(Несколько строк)
+ + +

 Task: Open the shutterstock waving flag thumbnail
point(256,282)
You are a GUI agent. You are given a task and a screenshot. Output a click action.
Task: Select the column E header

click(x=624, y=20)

+ + +

Условия задания: Представь строки, начиная со строки с «You are a GUI» и заканчивая последней строкой, в виде CSV с двумя столбцами «текст» и «ответ». Отведи по одной строке CSV на каждую пару текста и ответа, заключи каждое поле в кавычки и замени переносы строк пробелами.

Выполненное задание:
текст,ответ
"You are a GUI agent. You are given a task and a screenshot. Output a click action. Task: Select the column E header","click(x=624, y=20)"